Le politiche colonialiste e nazionaliste del ‘900, ma anche quelle imperialiste dei secoli precedenti, hanno avuto la necessità di trovare una giustificazione adeguata per le gravi violazioni dei diritti umani che queste hanno comportato. Le prime teorie razziste, basate sulla superiorità biologica di una razza sull’altra, comparvero e si svilupparono nel ‘500 con il diffondersi degli imperi di Spagna, Portogallo e Inghilterra. Il pregiudizio collettivo della superiorità biologica della razza europea ha permesso di superare i sensi di colpa ma anche i limiti etici in numerose avvenimenti storici che si sono susseguiti dalla tratta degli schiavi all’olocausto nazista. Il suo fondatore fu il conte de Gobineau, che scrisse un libro sull’ineguaglianza delle razze umane nella seconda metà del ‘800. Altri teorici razzisti del diciannovesimo secolo, come Houston Stewart Chamberlain, esercitarono una forte influenza su estremismi e movimenti nazionalisti.
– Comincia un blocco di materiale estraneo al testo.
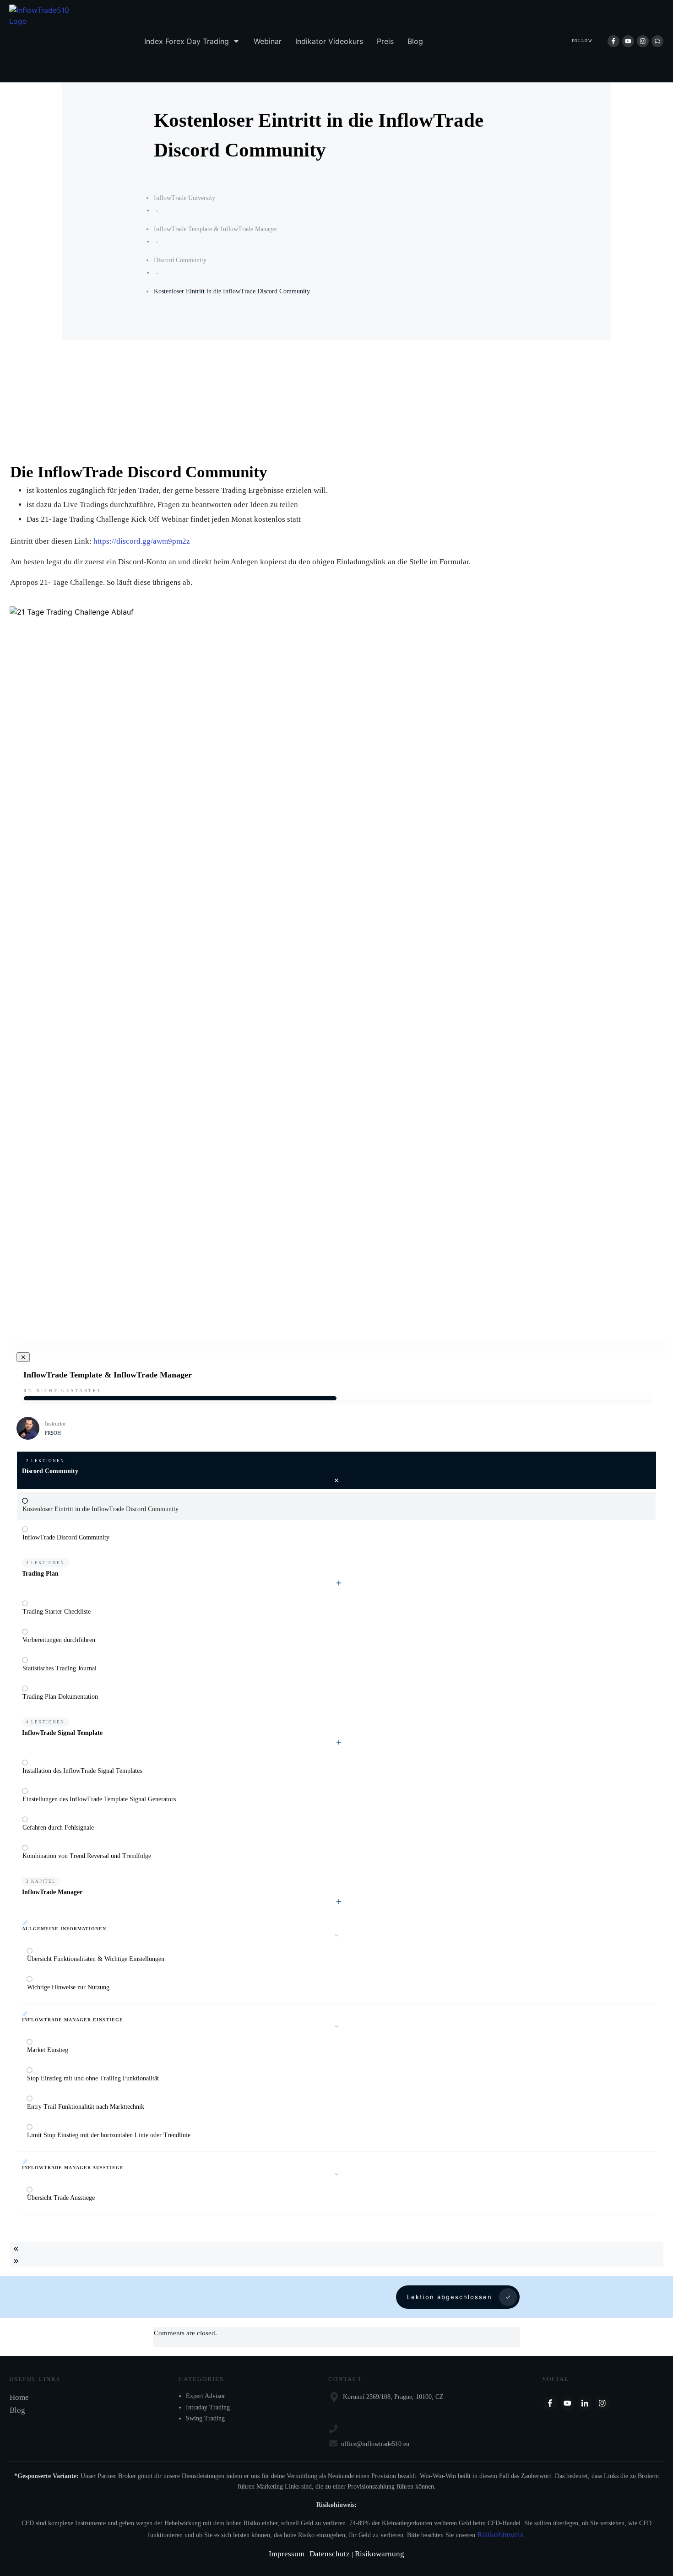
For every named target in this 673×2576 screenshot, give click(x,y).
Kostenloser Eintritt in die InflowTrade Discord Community (100, 1509)
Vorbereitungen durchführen (58, 1639)
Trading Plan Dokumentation (60, 1696)
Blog (17, 2410)
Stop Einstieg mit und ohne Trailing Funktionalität (93, 2078)
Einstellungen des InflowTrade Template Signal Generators (99, 1799)
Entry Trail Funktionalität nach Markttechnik (85, 2106)
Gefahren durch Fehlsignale (58, 1827)
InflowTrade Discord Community (65, 1537)
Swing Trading (205, 2418)
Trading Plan (40, 1573)
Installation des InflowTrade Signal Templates (82, 1770)
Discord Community (50, 1471)
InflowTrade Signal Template (62, 1732)
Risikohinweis (500, 2534)
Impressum (287, 2553)
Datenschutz (330, 2553)
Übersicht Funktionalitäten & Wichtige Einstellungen (95, 1958)
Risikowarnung (379, 2553)
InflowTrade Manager (52, 1892)
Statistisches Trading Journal (59, 1668)
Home (19, 2397)
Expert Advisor (205, 2395)
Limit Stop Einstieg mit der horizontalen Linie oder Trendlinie (108, 2135)
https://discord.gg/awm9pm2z (141, 541)
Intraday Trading (208, 2407)
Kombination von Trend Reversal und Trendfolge (86, 1855)
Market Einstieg (47, 2050)
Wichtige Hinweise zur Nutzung (68, 1987)
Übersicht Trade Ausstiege (61, 2197)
La questione razziale si è aggiunta però su altre discriminazioni e persecuzioni già preesistenti basate su motivi religiosi, politici, culturali.
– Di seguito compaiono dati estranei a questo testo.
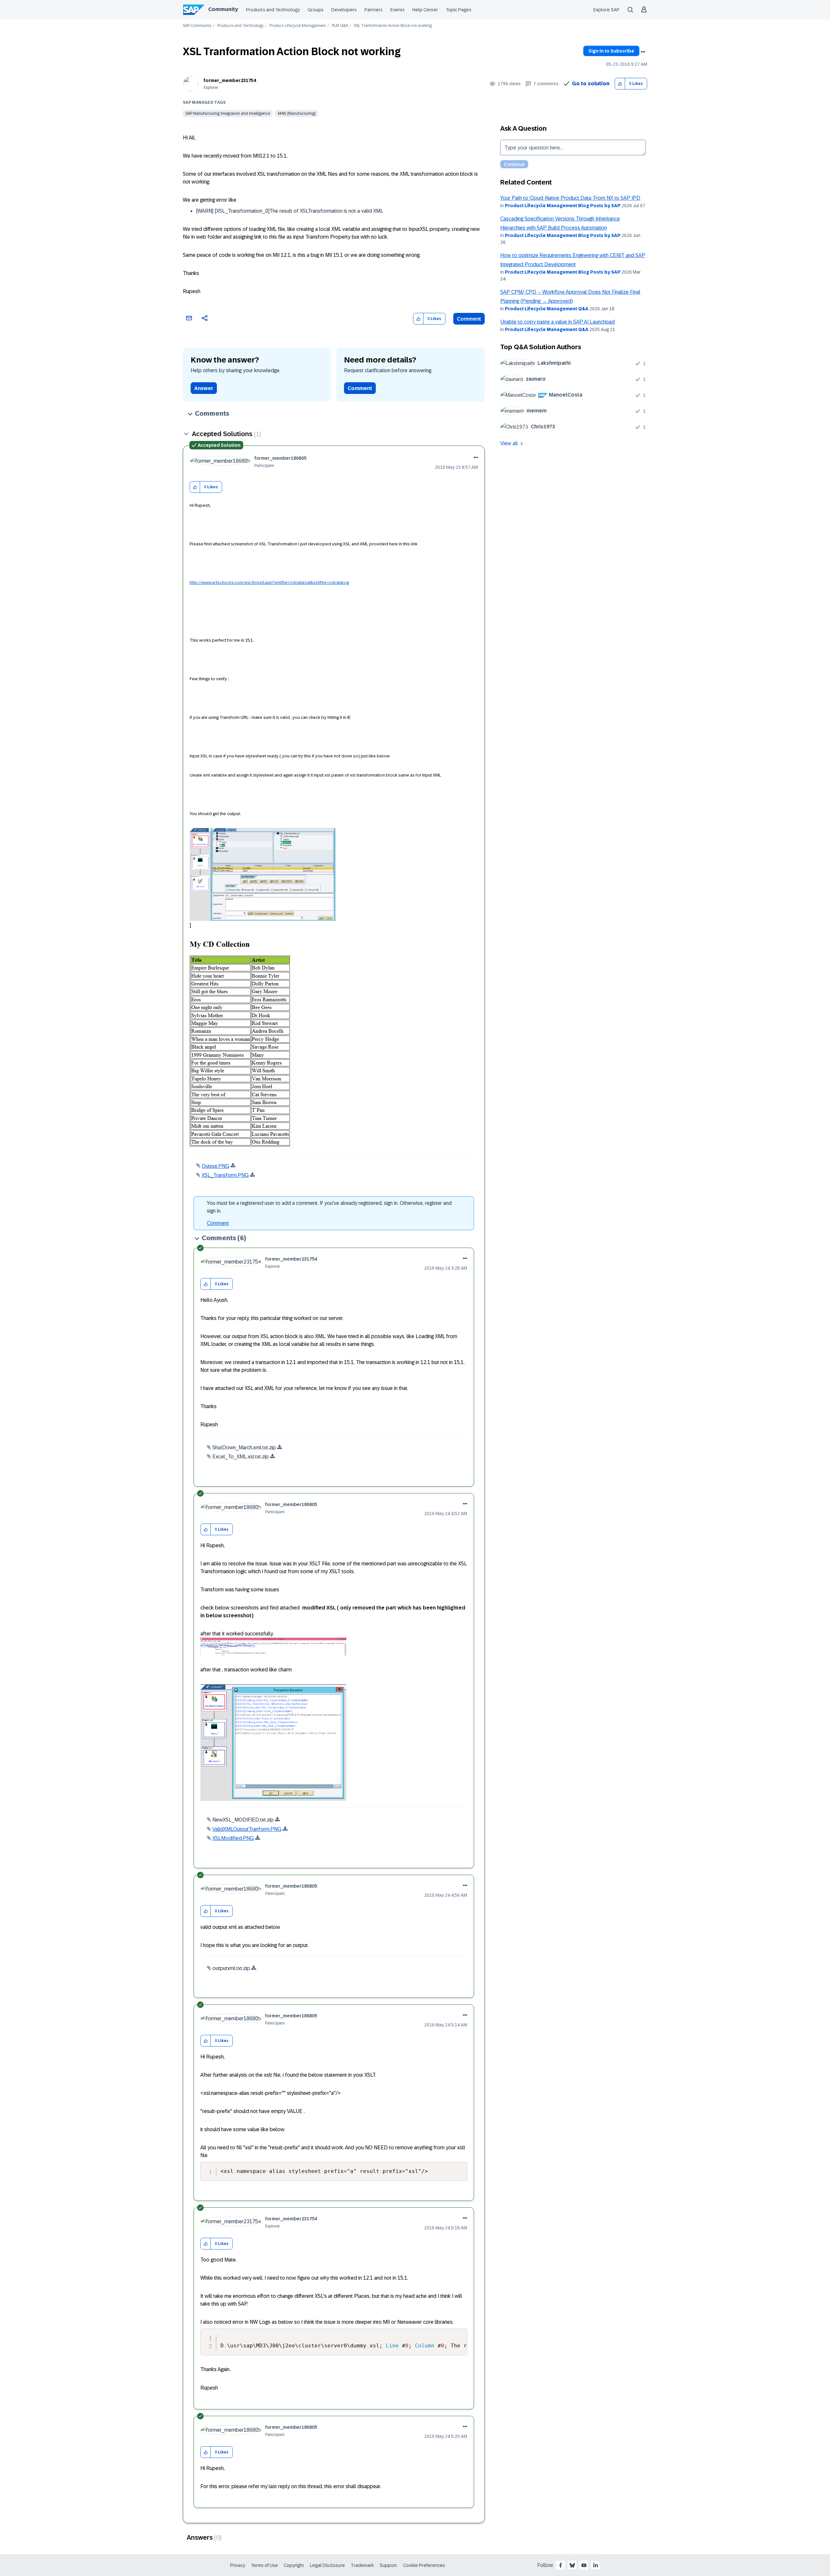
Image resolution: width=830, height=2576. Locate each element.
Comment (469, 319)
Per la personalità razzista il valore di un essere umano non è determinato dalla sua capacità o talento ma dal suo far parte di un gruppo, che sia questo un branco o una collettività nazionale od etnica. ll più delle volte il tutto si traduce in odio e disprezzo nei confronti di soggetti “diversi”, di chi è fuori dal “gruppo”. Il razzismo si evidenzia nel rifiuto dell’accettazione di culture e modalità di vita diverse dalla propria, soprattutto se gli individui esterni al gruppo sono contraddistinti anche da condizioni economiche disagiate e degrado. In fondo diventa una modalità per addebitare ai più deboli, ai diversi, a chi non la pensa come noi le cause del malessere collettivo.
E’ vero quindi che il razzismo emerge in quelle classi sociali che non vogliono perdere un livello medio di benessere, ma è anche vero che diventa una sorta di autodifesa, rozza e primitiva, contro la perdita di identità e di valori che rappresentano la cornice della sicurezza sociale del gruppo di riferimento.
Affrontando il fenomeno dal lato psicologico si evidenzia, infatti, come il razzismo indichi un disagio di chi ne è l’artefice, al pari dell’invidia o di altri sentimenti che hanno nel confronto la base scatenante. La propria insoddisfazione necessita di scaricare la colpa o l’aggressività verso altri che consideriamo in qualche maniera causa del nostro malessere.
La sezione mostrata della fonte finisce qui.